Andrea Procaccio

Personal information
- Date of birth: 11 January 1996 (age 30)
- Place of birth: Chivasso, Italy
- Height: 1.74 m (5 ft 9 in)
- Position: Winger

Team information
- Current team: Desenzano
- Number: 30

Youth career
- Juventus
- 2011–2014: Bra

Senior career*
- Years: Team / Apps / (Gls)
- 2014: GSD Volpiano
- 2014–2015: BSR Grugliasco
- 2015–2017: Pro Eureka / 60 / (8)
- 2017–2018: Borgosesia / 38 / (14)
- 2018–2022: Triestina / 108 / (6)
- 2022–2023: Mantova / 30 / (0)
- 2023–2024: Renate / 25 / (1)
- 2024–: Desenzano / 13 / (4)

= Andrea Procaccio =

Italian footballer (born 1996)

Andrea Procaccio (born 11 January 1996) is an Italian professional footballer who plays as a winger for Serie D club Desenzano.

==Club career==
Formed on Juventus and Bra youth sector, Procaccio made his senior debut in 2014 for Eccellenza club GSD Volpiano.

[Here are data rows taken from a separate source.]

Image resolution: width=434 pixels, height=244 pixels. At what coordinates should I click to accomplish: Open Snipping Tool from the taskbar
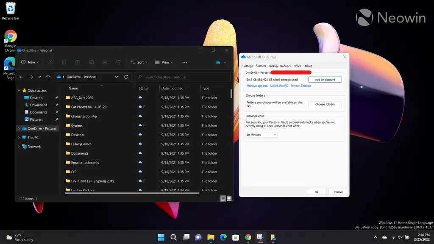click(261, 237)
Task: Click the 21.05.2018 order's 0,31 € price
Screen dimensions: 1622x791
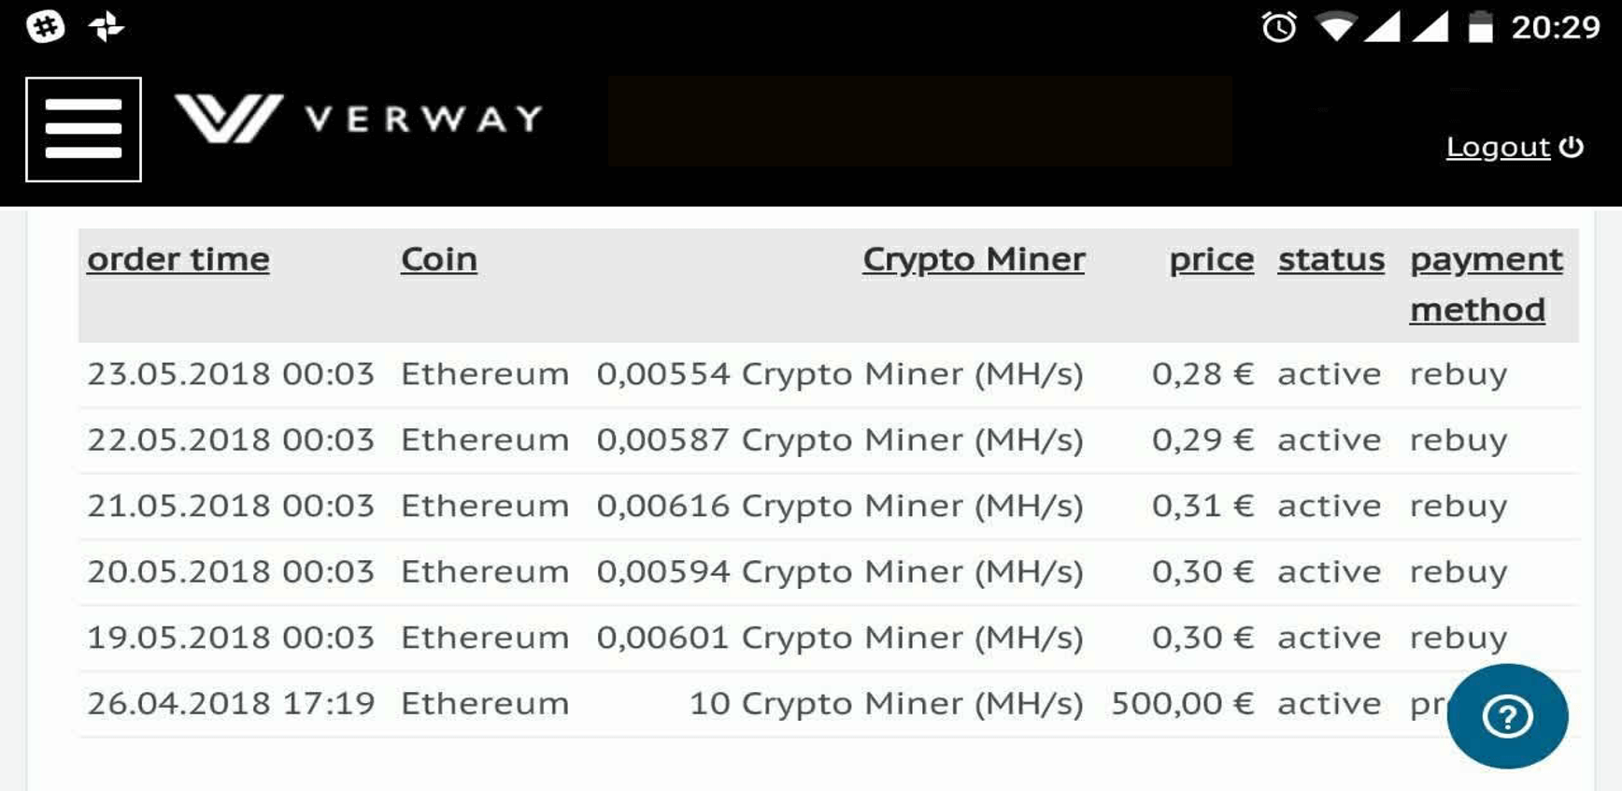Action: click(1202, 506)
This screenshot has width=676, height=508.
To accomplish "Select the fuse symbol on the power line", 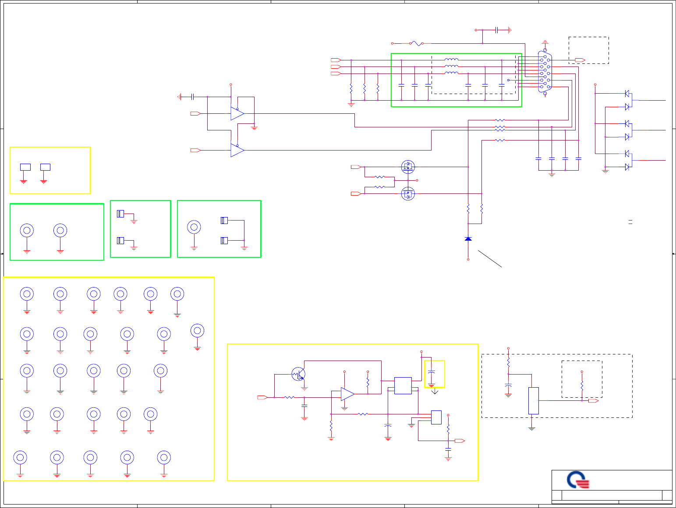I will (416, 43).
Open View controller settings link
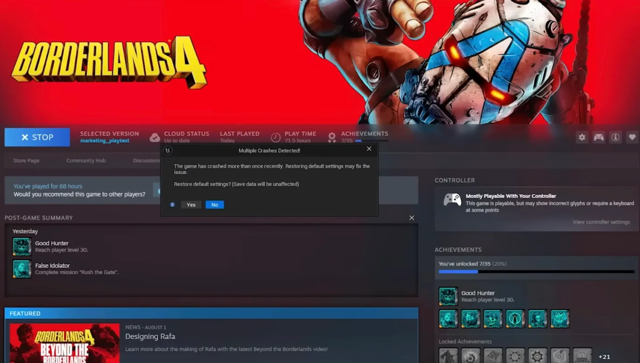This screenshot has width=640, height=363. [601, 222]
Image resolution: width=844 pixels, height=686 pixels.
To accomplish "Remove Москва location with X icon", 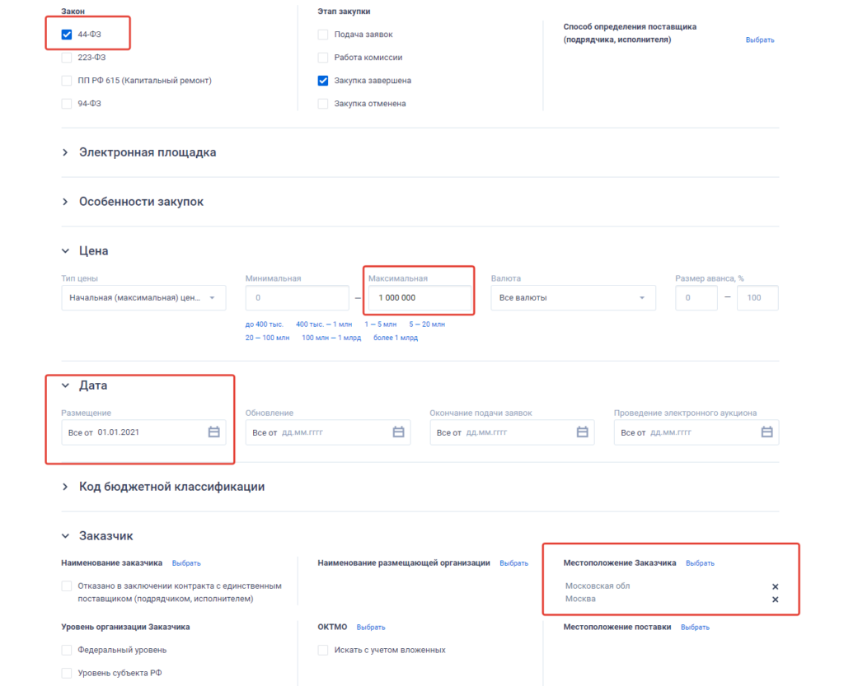I will (x=775, y=600).
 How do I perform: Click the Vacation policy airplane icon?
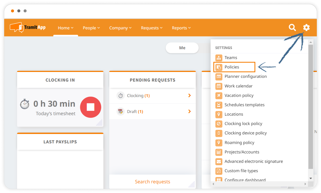tap(219, 95)
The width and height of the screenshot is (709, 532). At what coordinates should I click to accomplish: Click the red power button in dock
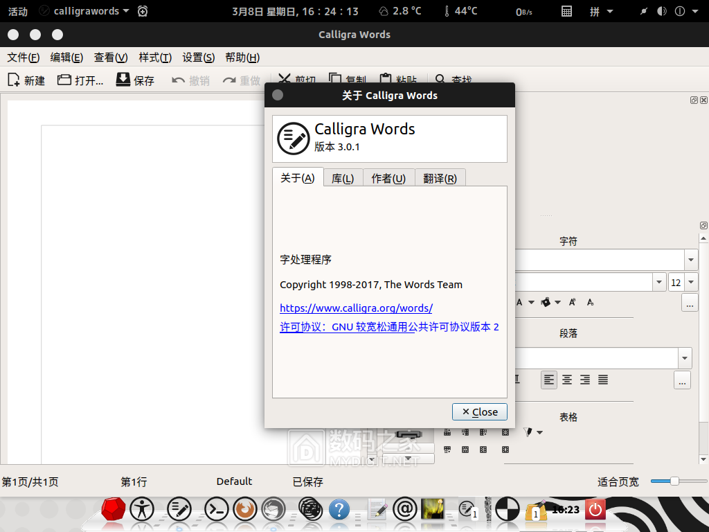[595, 510]
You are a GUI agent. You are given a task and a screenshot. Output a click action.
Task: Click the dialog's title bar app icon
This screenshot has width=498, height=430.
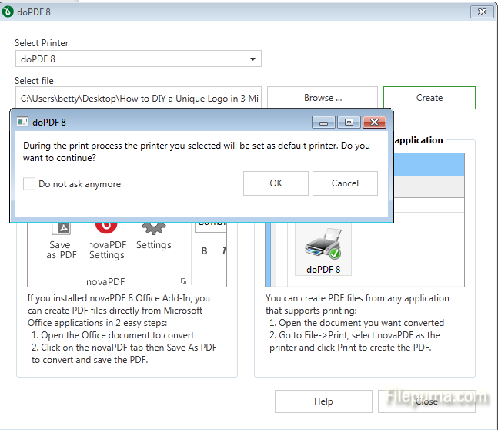[x=23, y=122]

Between 2015 and 2018 he played for Serie D clubs Pro Eureka and Borgosesia.

On 12 July 2018, he signed for Serie C club Triestina. He made his professional debut on 18 September against Vis Pesaro.

On 22 July 2022, Procaccio signed a three-year contract with Mantova.